## YOUR GOAL
Write exactly the lines running from the start of the material below to the line that includes "Task: Open 日付 (年) dropdown in axis area", and include no pictures.

[[ RAW DATA open ]]

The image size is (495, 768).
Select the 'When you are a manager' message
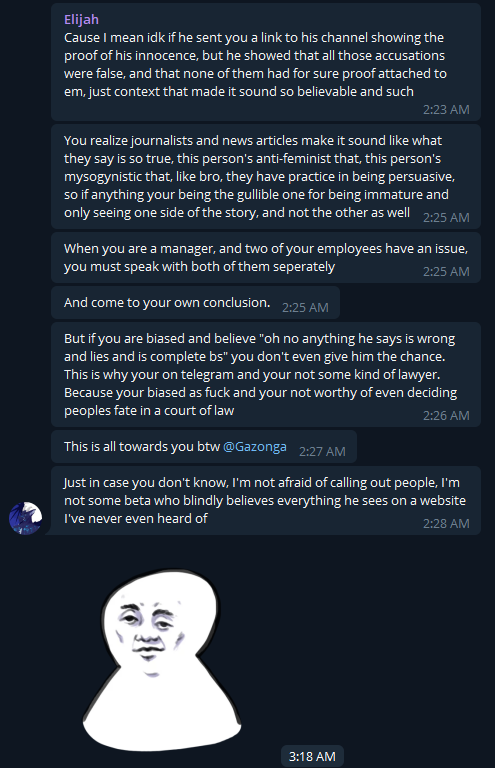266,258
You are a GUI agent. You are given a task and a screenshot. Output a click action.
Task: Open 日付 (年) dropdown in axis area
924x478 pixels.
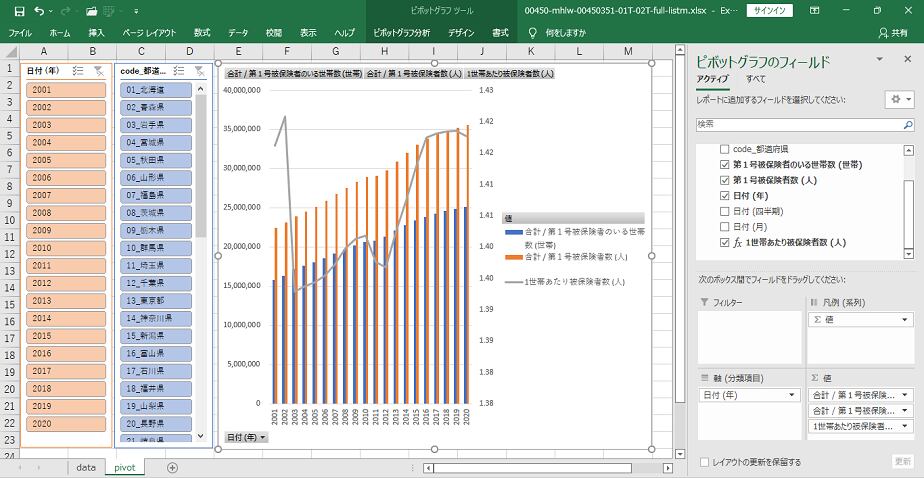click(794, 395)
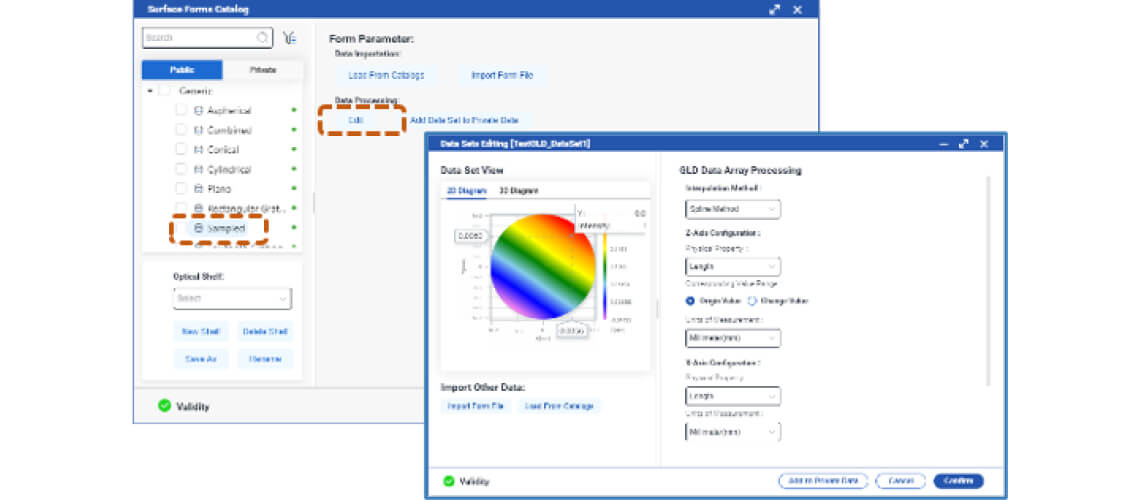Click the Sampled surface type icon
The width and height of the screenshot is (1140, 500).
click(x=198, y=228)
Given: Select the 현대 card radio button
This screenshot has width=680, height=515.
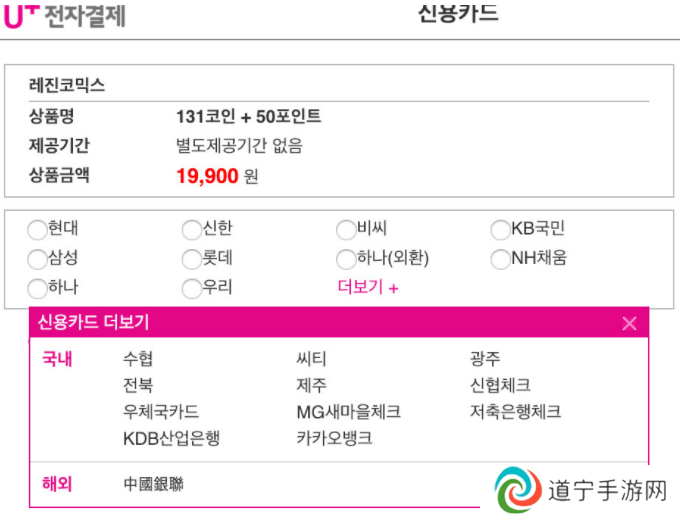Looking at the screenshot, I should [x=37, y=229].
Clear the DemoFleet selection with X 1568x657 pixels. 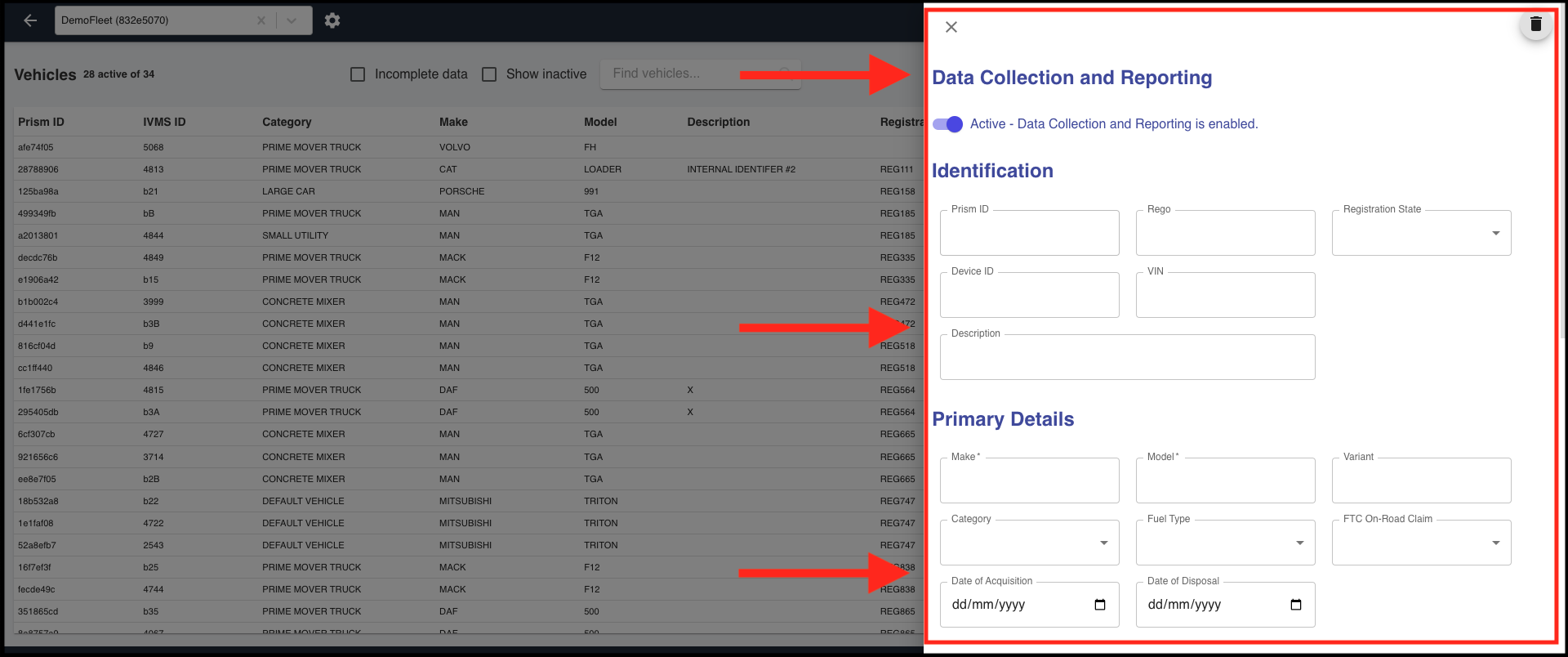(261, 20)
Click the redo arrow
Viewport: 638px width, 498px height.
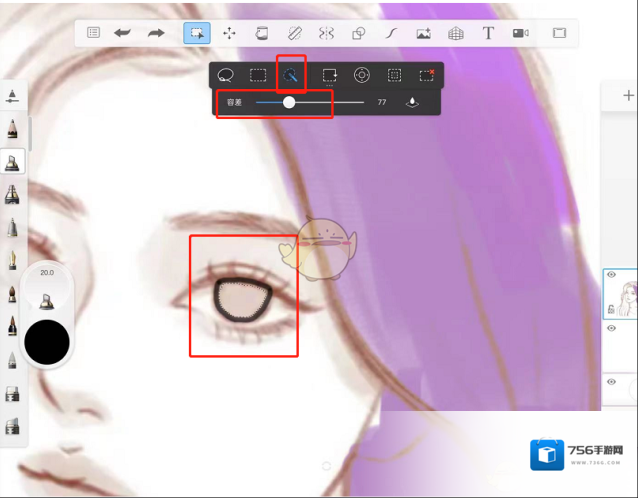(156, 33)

[[ RAW DATA closed ]]

## RESPONSE TO THE TASK
The image size is (495, 768).
Select the 'When you are a manager' message
266,258
You are a GUI agent. You are given a task and a screenshot. Output a click action.
Task: Open 日付 (年) dropdown in axis area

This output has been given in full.